CAP issue brief and interactive show how Trump’s budget would hurt coal communities.
Washington, D.C. — On the campaign trail, Donald Trump made many promises to struggling communities—such as those in Appalachian coal country—that he would bring back their jobs. Sadly, that rhetoric does not align with reality. The Center for American Progress released an issue brief and accompanying interactive looking at how President Trump’s proposed budget cuts would halt federal economic and workforce development programs that direct hundreds of millions in federal aid to coal communities.
CAP analyzed grants and awards made under the Partnerships for Opportunity and Workforce and Economic Revitalization, or POWER, Initiative, which directed $115.8 million to coal communities from Wyoming to West Virginia, totaling more than 20 states in all. The benefits of these awards crossed county and state lines, harnessing a ground-up regional economic development approach. As shown in the interactive, the same counties that are benefiting from POWER Initiative grants voted overwhelmingly for Trump.

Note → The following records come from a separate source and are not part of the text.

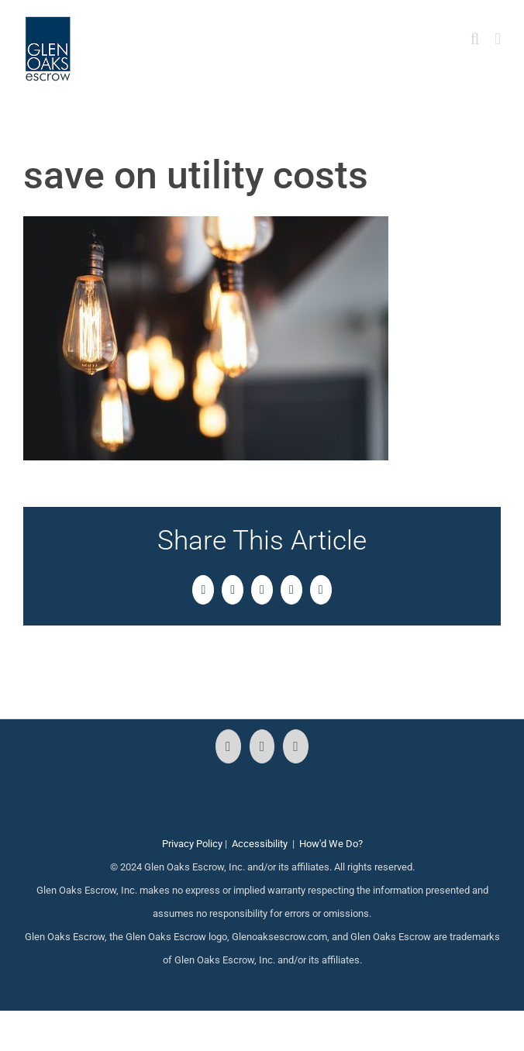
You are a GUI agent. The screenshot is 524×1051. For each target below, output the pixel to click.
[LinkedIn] (296, 746)
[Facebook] (228, 746)
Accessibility (260, 843)
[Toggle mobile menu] (498, 39)
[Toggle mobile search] (475, 39)
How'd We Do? (331, 843)
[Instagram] (262, 746)
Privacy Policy (192, 843)
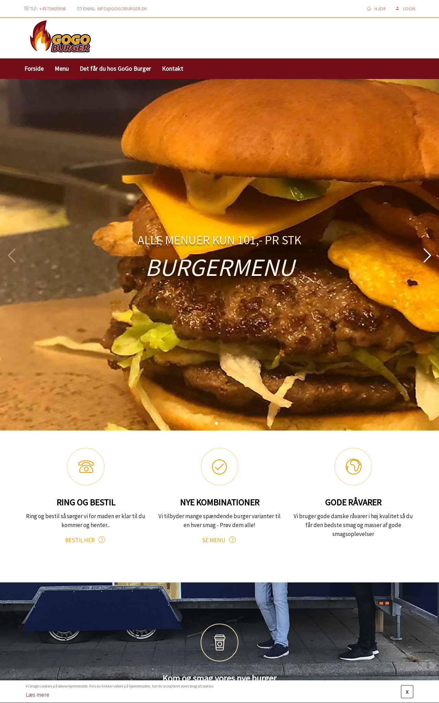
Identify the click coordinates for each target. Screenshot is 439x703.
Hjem (376, 8)
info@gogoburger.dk (122, 8)
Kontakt (172, 68)
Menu (62, 68)
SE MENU (219, 494)
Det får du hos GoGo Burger (115, 68)
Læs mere (37, 695)
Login (405, 8)
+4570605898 (52, 8)
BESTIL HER (86, 494)
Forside (34, 68)
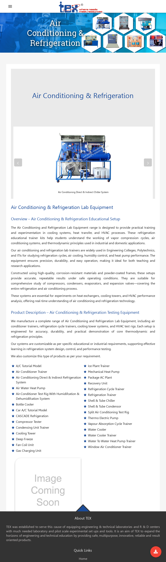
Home (83, 559)
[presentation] (18, 162)
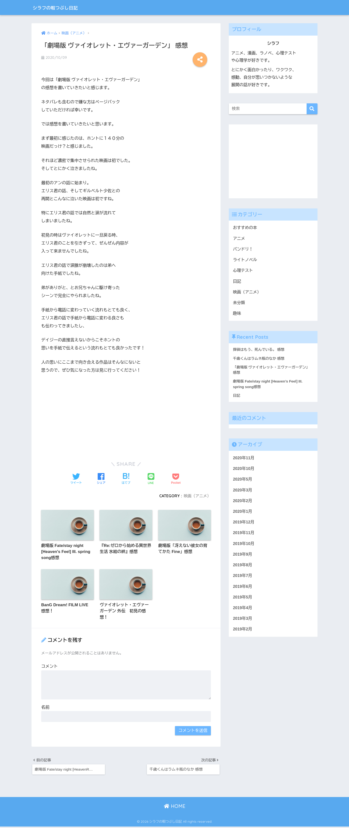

“President Trump promised to bring back coal mining jobs, but even coal industry leaders admit those are hollow promises,” said Luke H. Bassett, Associate Director of Domestic Energy Policy at CAP. “Instead, President Trump is actively pursuing a budget that would eliminate programs that have delivered results for struggling coal communities. The Trump budget proposal illustrates the president’s utter disregard for the coal workers he spoke about so often on the campaign trail.”
President Trump’s budget blueprint seeks to eliminate 7 of the 12 POWER Initiative programs that worked with Appalachian and Western coal communities to identify projects tailored to their regional needs and interests. This would undo efforts to diversify the economies of these areas and to grow new businesses that are less vulnerable to the downward trend of the coal industry.